| |
| |
| |
Op het huwelyk van den welëdelen heere, den heere Mr. Arnout van Citters, Wilhemsz. kiesheer, &c. en de welëdele jonkvrouwe, jonkvrouwe Sara Jacoba Ockerse.
ô Zuiv're Liefde, die in 't blinkend Bruiloftskleed,
Gelyk een Hemelmaagd op dunne wolkjes treed,
Die u omvangen als een nis van zonnestraalen,
Waarin ge u zachtjes laat op 't aardryk nederdaalen,
Als gy den Bruiloftsdisch met vrolykheid genaakt
Daar 't welveréénigd Paar in liefde en Godtsvrucht blaakt!
ô Hemelliefde! wil myn zangheldin versterken!
Verleen haar eene schacht uit uw' sneeuwwitte vlerken;
Opdat ze uw zegening ontvouwe in maatgedicht,
En niet onwaardig zy, te treeden voor 't gezicht
Der vroome Helden, en getrouwe Burgervaderen,
Die aan deez' Bruiloftdisch in 's Hemels naam vergaderen,
| |
| |
Ten zegen van de Bruid en Bruidegom, hun bloed,
Voor Kerk en Vaderland zorgvuldig opgevoed,
Vercierd met deugden die van Citters Stam betaamen;
Die 't eerlyk heldenbloed van Ockers niet beschaamen,
Maar toonen in hunn' jeugd, hoe 't hart van yver brand,
Om Godt te dienen, en het vryë Vaderland!
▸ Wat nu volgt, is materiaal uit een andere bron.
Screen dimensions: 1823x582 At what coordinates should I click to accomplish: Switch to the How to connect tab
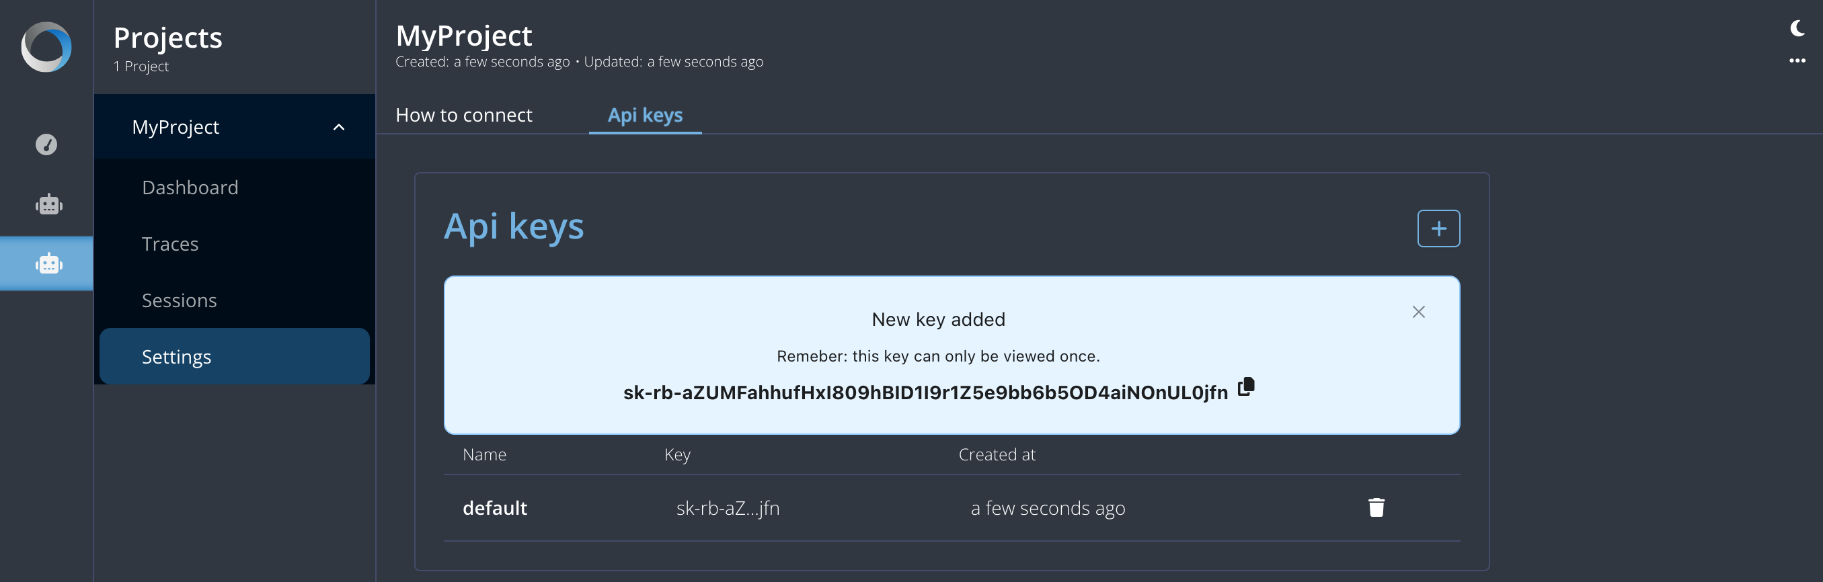(x=464, y=115)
Uw wederzydsche trouw, ô heilryke Echtgenooten!
Door gunst des Hemels en der Vad'ren stem geslooten,
Verblydt de harten van de lieve Zeeuwsche Jeugd.
Het puik der Jufferschap, beroemd door eer en deugd,
Bereidt een kroon, om 't hoofd der lieve Bruid te çieren,
En vlecht 'er in een blad van 's Vaders krygslaurieren,
Ten blyk' dat zy een' Held uit uwe trouw verwacht,
Ten nut van 't Vaderland, en glorie van 't Geslacht.
De kusjes, ongeveinsd den Bruidegom gegeeven,
Die in de dunne lucht op ted're wiekjes zweeven,
Verbinden ziel met ziel, onscheidbaar door de min,
En ademen het zoet der kuische wellust in:
Een kuische wellust in het Paradys gebooren,
En ingezegend door den rei der Englekooren!
Vliegt, zuivre kusjes, vliegt, op vleuglen van de min,
Als offerhanden van de deugd, ten Hemel in!
De Lente çiert zich op, gelyk een Bruid met bloemen:
De leeuwrik klieft de lucht, en zingt om Godt te roemen,
Het eerste bruiloftslied den rei der Dichters voor.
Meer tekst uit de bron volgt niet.